If it happens, there will be huge upside. Of course, there are always some uncertainties if it will be done or not. If it was certain, we would put everything on this.
Hope it will be done and done soon, good luck!
We could be a part of historic RM if it works out well considering the parties involved!
Past penny stock RM examples and the affect on stock price:
In some cases, the percentage increase is unbelievable. In case of PASO, UST Global and SeriousIQ are big enough and their joint venture CLX Health merging with PASO, can create a giant (post merger).

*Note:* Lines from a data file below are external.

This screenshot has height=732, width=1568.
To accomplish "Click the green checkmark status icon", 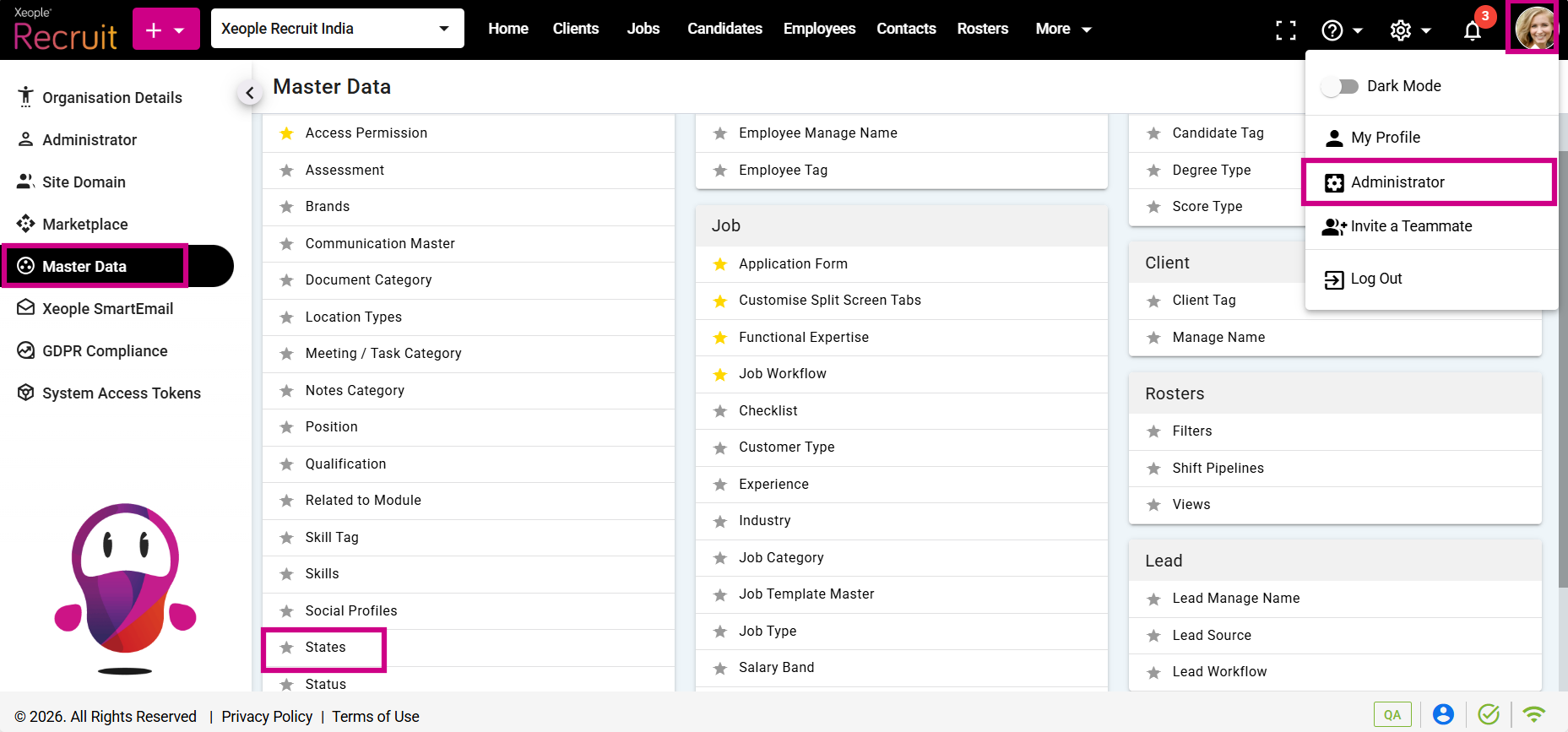I will click(x=1489, y=714).
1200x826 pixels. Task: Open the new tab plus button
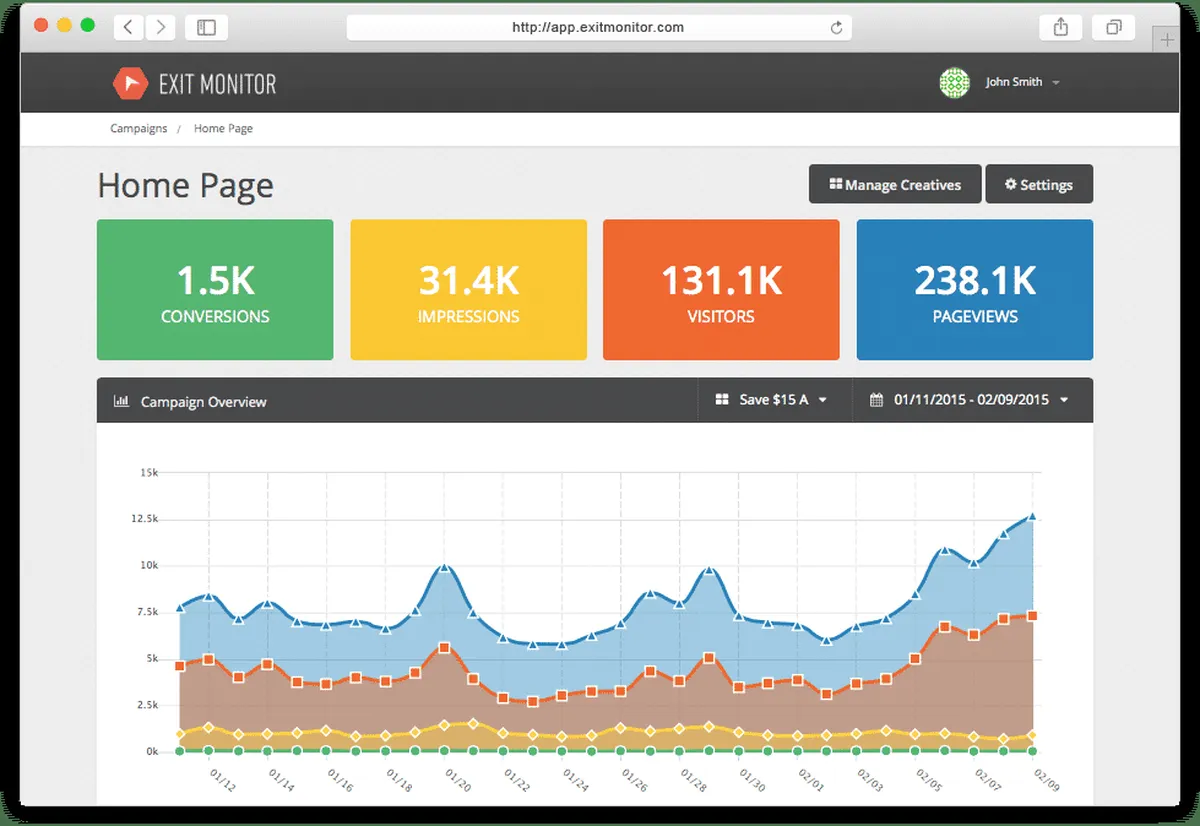pyautogui.click(x=1165, y=40)
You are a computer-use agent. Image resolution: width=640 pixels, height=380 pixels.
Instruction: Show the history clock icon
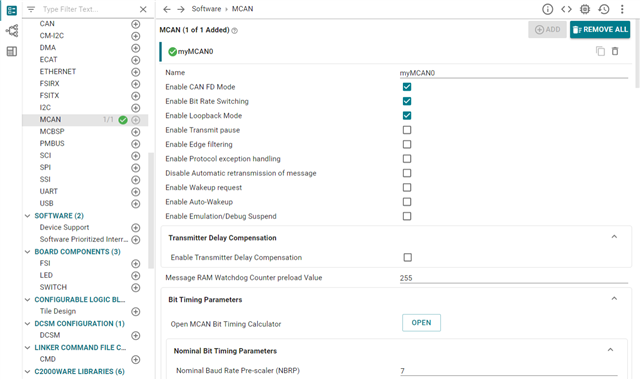pyautogui.click(x=604, y=9)
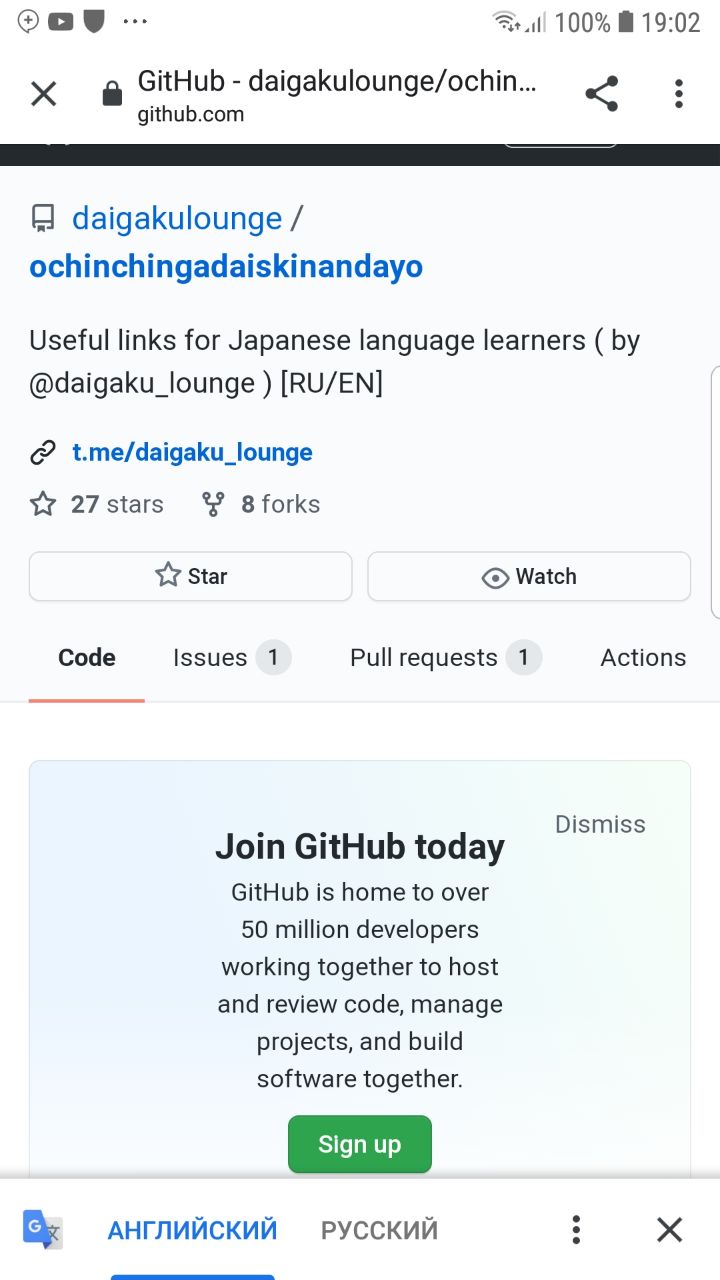Open the t.me/daigaku_lounge link

click(x=192, y=453)
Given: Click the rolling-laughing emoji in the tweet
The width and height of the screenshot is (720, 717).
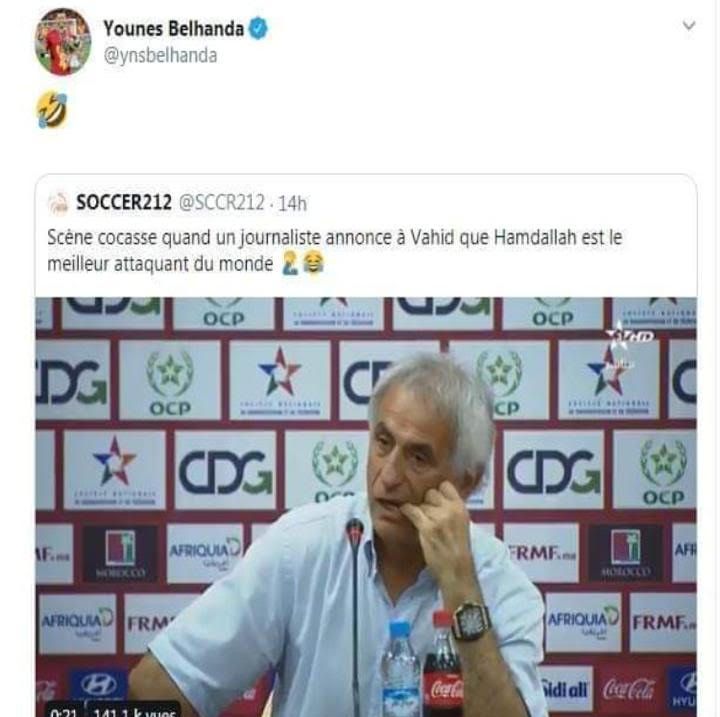Looking at the screenshot, I should click(x=52, y=109).
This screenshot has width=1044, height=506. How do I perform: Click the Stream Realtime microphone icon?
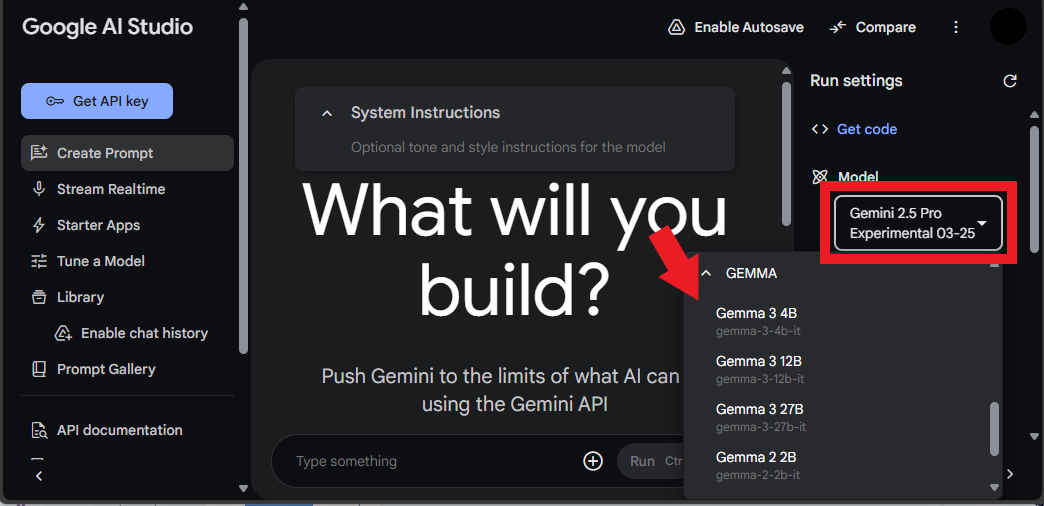[x=39, y=189]
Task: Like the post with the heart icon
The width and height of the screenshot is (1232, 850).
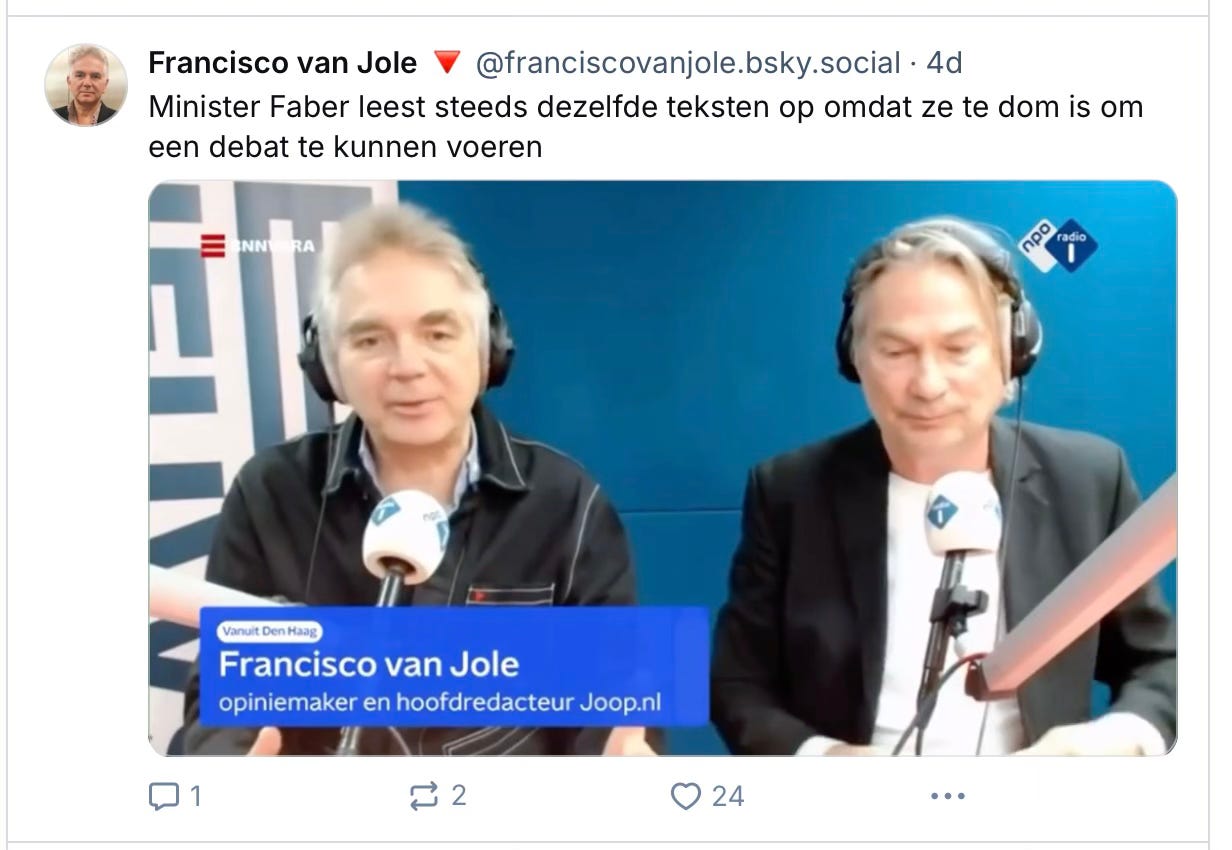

If the past examples are an indication, you may see a significant rise in stock price post merger if they can do and showcase it right.
The following are some examples of reverse merger penny stocks that made huge price moves and provided big pay days for penny stock traders.
LFZA(USSE) made a move from .0002 to 0.84. A 419,900% increase in price.
SXML(AMRP) made a move from 0.03 to $50. A 166,566% increase in price.
CYBR made a move from 0.001 to 0.50. A 49,900% increase in price.
DEXTQ – made a move from 0.0005 to 0.21. A 41,900% increase in price.
CKXE(SPEA) – ran from 0.10 to $30.60. A 30,500% increase in price.
OBDP(VQPI) – ran from 0.006 to $1.50. A 24,900% increase in price.
PKTO(USAC) – ran from 0.0002 to 0.049. A 24,400% increase in price.
If they can package it right, market it right, announce the RM in a grand way (including the declaration to uplist) and time the new big contracts, when price is on the rise, it can go up to $5 short term and if there is no screw up, it can reach $10 in 3 to 6 months.
On the other hand, if everything goes low and slow, short term can go to a dollar land and based on their PR work, gradually, can reach to $5 in 3 to 6 months.